What is everyone using for performance profiling on linux? i used to just open up my mac and and build the macOS target of my application, and use Instruments.

pros: detailed results and visualizations, (for libraries) it forces me to target and test on macOS, where the majority of Swift users live

cons: not very accurate for server applications. it’s also not a very efficient workflow…

what are some good ways to profile performance on linux?

2 Likes

On Linux, perf is good, and you can use Flamegraphs to visualise the data. There's an extremely well-hidden swift-server guide with some examples:

2 Likes

yep! in the 25 minutes since i made this thread, i found perf by rummaging through the code in this slideshow (about 75% through). those SSWG guides just don’t show up in search…

There's also this guide (also from the SSWG) explaining what perf can do and how to set it up.

And yeah, it's incredibly well hidden. You go to swift.org, scroll the sidebar all the way to the bottom to get "Swift on Server", then scroll that page all the way to the bottom to find links to the guides (like "Setup and code editing", "Building", "Testing", "Deployment", etc - the kind of thing you'd expect to be a little easier to find).
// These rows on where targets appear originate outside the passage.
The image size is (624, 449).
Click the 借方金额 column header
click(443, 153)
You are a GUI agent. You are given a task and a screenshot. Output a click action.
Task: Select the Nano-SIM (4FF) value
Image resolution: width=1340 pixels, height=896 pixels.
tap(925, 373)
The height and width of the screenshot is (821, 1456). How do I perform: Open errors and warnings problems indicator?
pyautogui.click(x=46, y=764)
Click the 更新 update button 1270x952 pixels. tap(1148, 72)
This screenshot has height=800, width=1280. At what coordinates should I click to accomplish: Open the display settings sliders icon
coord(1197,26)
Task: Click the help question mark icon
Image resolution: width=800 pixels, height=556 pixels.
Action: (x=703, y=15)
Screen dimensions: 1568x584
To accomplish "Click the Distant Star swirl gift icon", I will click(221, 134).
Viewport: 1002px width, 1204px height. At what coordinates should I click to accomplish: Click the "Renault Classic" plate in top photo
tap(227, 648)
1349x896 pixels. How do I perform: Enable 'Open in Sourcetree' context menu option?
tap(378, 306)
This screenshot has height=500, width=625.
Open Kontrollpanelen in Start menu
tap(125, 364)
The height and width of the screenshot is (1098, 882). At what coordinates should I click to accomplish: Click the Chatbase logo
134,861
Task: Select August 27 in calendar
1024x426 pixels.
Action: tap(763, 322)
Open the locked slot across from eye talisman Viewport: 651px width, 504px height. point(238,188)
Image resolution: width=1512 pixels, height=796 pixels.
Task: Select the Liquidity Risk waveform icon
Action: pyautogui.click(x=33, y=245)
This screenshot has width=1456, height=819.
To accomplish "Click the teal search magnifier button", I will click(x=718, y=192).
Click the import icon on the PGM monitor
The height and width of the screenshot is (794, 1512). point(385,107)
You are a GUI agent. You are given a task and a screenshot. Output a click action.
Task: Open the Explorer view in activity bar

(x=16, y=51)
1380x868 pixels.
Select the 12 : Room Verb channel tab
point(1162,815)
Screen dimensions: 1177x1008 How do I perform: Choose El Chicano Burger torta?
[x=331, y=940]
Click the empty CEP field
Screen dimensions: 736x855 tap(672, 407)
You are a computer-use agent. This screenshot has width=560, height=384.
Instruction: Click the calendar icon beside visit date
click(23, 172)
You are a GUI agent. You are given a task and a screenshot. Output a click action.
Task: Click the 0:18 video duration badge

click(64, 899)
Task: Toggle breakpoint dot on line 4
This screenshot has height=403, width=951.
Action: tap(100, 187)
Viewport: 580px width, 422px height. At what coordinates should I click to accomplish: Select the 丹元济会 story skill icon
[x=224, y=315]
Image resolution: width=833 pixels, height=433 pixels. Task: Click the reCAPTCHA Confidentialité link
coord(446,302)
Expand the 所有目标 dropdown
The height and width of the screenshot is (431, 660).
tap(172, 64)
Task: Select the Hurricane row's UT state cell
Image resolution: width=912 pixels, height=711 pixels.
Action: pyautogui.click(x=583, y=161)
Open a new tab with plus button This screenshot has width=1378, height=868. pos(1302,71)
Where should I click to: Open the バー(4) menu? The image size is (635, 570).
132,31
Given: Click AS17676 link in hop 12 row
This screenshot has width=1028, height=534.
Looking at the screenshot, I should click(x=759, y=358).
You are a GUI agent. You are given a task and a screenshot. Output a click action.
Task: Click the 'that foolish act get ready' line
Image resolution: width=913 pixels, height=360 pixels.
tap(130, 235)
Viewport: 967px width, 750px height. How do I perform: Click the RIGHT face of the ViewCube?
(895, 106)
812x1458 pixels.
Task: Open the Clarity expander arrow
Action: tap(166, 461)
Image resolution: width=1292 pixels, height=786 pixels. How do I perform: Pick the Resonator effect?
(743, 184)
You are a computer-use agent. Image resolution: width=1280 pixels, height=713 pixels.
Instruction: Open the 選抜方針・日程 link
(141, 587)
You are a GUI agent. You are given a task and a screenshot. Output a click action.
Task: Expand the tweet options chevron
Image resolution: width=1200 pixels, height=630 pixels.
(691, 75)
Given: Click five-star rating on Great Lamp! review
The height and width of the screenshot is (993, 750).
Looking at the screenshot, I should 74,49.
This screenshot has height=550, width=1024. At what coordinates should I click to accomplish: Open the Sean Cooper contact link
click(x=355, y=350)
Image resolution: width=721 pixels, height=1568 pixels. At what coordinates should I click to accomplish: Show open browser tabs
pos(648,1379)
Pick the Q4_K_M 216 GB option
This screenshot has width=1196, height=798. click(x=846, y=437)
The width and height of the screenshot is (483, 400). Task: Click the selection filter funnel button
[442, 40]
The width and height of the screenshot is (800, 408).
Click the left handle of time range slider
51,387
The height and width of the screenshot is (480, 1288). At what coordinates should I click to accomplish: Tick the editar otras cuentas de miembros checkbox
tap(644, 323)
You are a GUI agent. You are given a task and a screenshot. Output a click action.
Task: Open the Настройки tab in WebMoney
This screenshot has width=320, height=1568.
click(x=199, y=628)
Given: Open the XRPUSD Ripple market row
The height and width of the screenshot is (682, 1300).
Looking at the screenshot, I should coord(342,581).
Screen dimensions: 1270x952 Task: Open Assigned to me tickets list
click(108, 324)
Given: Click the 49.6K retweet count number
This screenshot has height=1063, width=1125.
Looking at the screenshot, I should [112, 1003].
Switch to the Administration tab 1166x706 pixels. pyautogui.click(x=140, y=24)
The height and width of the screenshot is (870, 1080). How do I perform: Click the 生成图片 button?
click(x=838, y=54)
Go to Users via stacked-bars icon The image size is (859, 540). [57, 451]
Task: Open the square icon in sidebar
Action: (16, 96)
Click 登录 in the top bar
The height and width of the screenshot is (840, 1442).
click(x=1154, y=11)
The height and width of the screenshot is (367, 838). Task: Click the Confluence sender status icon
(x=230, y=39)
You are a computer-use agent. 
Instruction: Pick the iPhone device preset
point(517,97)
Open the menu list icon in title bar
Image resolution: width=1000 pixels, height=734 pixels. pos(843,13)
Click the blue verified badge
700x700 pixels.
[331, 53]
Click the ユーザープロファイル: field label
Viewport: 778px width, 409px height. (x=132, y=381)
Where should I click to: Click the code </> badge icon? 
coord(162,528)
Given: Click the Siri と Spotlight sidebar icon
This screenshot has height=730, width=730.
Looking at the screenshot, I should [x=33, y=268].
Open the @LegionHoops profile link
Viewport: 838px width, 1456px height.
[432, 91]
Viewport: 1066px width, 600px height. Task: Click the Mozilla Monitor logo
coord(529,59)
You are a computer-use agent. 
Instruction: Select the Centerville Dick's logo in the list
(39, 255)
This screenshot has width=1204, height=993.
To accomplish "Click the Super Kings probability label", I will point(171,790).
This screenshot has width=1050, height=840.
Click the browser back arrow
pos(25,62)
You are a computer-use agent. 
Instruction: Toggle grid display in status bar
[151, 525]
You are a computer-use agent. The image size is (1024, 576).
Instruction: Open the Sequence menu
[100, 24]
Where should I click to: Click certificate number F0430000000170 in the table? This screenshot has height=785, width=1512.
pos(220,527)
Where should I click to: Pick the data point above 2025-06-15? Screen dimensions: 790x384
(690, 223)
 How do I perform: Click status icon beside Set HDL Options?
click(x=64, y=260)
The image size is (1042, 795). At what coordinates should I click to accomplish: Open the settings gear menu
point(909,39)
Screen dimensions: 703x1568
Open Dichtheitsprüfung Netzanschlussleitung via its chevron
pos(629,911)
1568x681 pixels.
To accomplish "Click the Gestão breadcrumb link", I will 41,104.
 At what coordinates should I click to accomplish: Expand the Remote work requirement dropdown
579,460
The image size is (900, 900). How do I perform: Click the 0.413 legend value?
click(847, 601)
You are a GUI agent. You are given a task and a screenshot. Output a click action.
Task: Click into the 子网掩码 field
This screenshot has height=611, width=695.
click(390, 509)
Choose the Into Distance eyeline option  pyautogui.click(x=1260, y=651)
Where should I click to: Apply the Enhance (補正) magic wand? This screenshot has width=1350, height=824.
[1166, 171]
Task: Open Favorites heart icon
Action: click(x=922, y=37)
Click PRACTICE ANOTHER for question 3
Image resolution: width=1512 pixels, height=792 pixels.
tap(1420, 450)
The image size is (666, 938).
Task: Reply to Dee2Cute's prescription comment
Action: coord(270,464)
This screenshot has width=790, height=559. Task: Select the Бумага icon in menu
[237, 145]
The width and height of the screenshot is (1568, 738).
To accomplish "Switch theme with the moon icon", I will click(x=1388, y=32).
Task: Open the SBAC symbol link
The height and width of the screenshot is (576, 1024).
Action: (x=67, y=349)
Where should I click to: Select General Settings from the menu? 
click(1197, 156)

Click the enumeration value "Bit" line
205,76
The website badly needs an overhaul.

2 Likes

i copied and pasted the first 32 words of that perf guide into google and it does not appear…

2 Likes

You might want to check out lttng.org as an option - have had good experience with it for low overhead profiling but haven’t yet looked at integration with swift.

1 Like

okay, so i got perf and the flame graphs working, but, as it turns out, the swift compiler (on -c release) inlines so aggressively that the call stack is almost never more than 2 or 3 stack frames deep. so i just get one slab named after the module, and a bunch of general symbols like swift_retain and some opaque standard library APIs layered on top of it. it’s not very useful for determining exactly where all the time is being spent. any tips on getting a more useful breakdown?

1 Like

In my experience, perf record does not seem to use all available debug
information to generate a call stack. You may have better luck using
--call-graph dwarf than using the defaults.

I don't know whether or no the Swift compiler defaults to emitting DWARF
debug information in the most current and comprehensive form. If it
does not, then you may get better call stacks by forcing later/greater
DWARF info. Maybe swiftc has an equivalent to gcc's -gdwarf-4 option;
I have not been able to find it.

Dave

1 Like

Yup, that's also covered in the perf guides linked above.

Additionally, you may want to use

perf record \
    -m 50000 \
    --call-graph dwarf,16384 \
    <your regular options>

The -m 50000 sets perf's buffer size to 50k pages and the ,16386 sets the max of each stack shot to 16k. The reason that increasing perf's buffer size makes sense is because with up to 16k per stack shot, the default buffer size is easily exhausted...

If you ask yourself how to find "the best" values of -m and --call-graph dwarf,X:

  • if you see [[unknown]] frames, increase the number X in --call-graph dwarf,X
  • if you see Warning: Processed ... events and lost ... chunks! then increase the number after -m (or reduce sampling frequency (-F))

I'd generally recommend to start low-ish, maybe --call-graph 2048 and -m 10000 and only raise them if you need the information. I added a few more tricks like that to the allocation flame graphs doc.

8 Likes

the dwarf-based graphs are much more useful, thanks!